跨出常人两步距离,花无烟在后面跟着都有些吃力,还得加上一溜小跑才能追的上她。
“吃鱼?”黑丫头扭头问道。
“算了……吃肉吧,我来烤。”花无烟想起前几日那条烤的腥气十足的大鱼,有点恶心,想了想,问道:“哪里山鸡多?一会再给师傅捎去一只。”
宝年初音挠了挠头,指着远处一座大山,“那里多,不过还得翻过去几座山,你走的太慢,到了那里怕是天都黑了。”

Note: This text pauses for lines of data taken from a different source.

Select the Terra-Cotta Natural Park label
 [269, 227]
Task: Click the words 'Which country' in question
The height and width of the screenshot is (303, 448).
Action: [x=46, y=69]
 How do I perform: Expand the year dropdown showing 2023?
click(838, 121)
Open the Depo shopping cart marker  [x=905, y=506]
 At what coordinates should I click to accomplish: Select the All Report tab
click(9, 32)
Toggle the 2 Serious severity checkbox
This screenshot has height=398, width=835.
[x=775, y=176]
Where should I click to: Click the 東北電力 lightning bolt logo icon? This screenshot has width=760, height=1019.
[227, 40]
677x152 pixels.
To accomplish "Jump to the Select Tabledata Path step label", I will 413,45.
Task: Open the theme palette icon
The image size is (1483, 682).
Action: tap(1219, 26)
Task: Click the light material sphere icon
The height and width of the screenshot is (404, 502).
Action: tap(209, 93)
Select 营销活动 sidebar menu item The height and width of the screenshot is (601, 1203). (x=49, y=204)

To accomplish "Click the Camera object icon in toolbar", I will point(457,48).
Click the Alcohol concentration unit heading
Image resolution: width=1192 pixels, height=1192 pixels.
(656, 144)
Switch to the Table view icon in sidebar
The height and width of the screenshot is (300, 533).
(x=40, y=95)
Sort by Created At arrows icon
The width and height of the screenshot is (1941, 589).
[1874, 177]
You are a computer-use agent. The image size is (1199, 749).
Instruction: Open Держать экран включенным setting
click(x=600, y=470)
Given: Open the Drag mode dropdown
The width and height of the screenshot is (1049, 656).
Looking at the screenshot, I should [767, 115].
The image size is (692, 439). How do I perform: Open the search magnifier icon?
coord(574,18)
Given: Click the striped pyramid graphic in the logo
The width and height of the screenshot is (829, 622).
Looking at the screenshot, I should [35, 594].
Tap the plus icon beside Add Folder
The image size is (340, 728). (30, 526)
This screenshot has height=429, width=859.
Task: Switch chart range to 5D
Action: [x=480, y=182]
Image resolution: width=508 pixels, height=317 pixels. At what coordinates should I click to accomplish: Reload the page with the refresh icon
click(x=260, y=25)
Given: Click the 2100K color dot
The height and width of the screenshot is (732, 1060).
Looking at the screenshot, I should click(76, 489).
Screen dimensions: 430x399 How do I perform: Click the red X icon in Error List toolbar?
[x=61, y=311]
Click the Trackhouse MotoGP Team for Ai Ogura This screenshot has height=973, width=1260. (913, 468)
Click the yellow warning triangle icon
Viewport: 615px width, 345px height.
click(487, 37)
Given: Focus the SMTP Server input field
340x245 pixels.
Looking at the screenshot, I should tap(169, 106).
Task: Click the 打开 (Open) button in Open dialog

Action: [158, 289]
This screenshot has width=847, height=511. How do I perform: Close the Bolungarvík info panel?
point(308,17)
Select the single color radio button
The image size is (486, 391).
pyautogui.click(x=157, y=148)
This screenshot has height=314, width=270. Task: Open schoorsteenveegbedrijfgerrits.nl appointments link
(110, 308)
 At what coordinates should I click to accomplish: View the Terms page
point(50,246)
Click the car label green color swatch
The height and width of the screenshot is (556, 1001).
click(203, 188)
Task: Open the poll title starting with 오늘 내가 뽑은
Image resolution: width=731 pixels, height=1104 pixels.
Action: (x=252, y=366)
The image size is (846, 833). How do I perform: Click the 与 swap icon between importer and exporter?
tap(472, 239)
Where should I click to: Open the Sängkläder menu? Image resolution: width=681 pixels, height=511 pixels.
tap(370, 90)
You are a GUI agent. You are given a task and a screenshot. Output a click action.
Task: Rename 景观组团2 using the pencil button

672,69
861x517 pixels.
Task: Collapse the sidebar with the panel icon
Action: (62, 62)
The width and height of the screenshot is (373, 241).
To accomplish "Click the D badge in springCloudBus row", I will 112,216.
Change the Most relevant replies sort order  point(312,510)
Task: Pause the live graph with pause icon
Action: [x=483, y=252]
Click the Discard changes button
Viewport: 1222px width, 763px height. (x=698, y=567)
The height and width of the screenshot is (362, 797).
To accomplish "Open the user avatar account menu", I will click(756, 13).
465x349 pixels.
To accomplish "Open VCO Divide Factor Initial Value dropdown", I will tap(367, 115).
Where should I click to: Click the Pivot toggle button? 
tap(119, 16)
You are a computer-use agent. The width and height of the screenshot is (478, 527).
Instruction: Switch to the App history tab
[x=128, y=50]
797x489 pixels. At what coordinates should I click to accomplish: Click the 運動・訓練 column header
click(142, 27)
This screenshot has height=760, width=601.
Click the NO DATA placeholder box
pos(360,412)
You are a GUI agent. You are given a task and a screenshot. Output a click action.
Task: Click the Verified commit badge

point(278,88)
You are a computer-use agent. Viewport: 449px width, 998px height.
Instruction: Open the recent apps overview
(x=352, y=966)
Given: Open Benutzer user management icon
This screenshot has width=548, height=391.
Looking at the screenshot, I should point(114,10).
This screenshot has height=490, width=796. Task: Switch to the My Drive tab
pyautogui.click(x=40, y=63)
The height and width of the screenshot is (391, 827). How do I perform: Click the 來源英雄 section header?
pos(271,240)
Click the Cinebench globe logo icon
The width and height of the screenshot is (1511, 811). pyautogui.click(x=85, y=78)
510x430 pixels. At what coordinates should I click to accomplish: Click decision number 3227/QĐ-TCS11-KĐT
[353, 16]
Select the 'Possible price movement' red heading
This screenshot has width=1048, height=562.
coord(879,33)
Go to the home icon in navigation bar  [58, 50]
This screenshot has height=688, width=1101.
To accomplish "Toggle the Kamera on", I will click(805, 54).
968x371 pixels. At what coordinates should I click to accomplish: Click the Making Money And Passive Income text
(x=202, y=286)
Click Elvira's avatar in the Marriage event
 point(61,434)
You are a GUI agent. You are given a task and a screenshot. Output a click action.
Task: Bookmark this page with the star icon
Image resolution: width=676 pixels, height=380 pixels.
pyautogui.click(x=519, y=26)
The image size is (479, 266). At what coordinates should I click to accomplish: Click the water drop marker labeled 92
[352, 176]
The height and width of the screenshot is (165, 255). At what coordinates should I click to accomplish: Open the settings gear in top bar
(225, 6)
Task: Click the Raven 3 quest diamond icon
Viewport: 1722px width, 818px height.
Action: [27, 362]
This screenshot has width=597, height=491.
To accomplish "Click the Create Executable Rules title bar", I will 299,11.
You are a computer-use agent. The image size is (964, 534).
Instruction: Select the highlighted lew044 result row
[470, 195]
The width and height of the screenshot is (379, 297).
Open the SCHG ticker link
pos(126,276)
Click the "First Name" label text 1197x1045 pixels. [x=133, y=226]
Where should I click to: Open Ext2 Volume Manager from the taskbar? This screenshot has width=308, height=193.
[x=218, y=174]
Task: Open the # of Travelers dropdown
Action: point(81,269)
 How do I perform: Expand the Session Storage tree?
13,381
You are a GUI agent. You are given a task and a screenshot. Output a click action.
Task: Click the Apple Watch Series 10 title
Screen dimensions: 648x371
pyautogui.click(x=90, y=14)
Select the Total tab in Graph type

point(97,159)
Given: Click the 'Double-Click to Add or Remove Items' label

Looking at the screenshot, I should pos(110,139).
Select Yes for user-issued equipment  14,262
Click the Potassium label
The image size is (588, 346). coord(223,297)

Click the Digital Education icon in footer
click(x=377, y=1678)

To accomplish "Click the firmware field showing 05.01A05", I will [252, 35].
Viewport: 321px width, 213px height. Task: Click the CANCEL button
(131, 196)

“随便吃点吧。”山中夜晚危机四伏,花无烟也只好等下次再孝敬师傅了。
他俩运气不错,没走几步,就遇到只倒霉的野兔。
花无烟掏出弹弓,填好铁珠,他准度确实能做到弹无虚发,一下就将野兔放倒地上,没有枉费当年鄂禅夸奖他在这方面是天纵奇才。
去头,剥皮,掏出内脏,找条小溪清洗,生起火堆,这些活花无烟做过无数遍,娴熟的很。都九江最鄙夷的厨艺,鄂禅最瞧不起的弹弓,都被他演绎的出神入化,实在是对不起两位师傅的悉心教导,都老头在九泉之下,恐怕死也不能瞑目了。
等到兔肉烤到八分熟时候,花无烟从怀中掏出瓶瓶罐罐,撒下去之后,香气弥漫。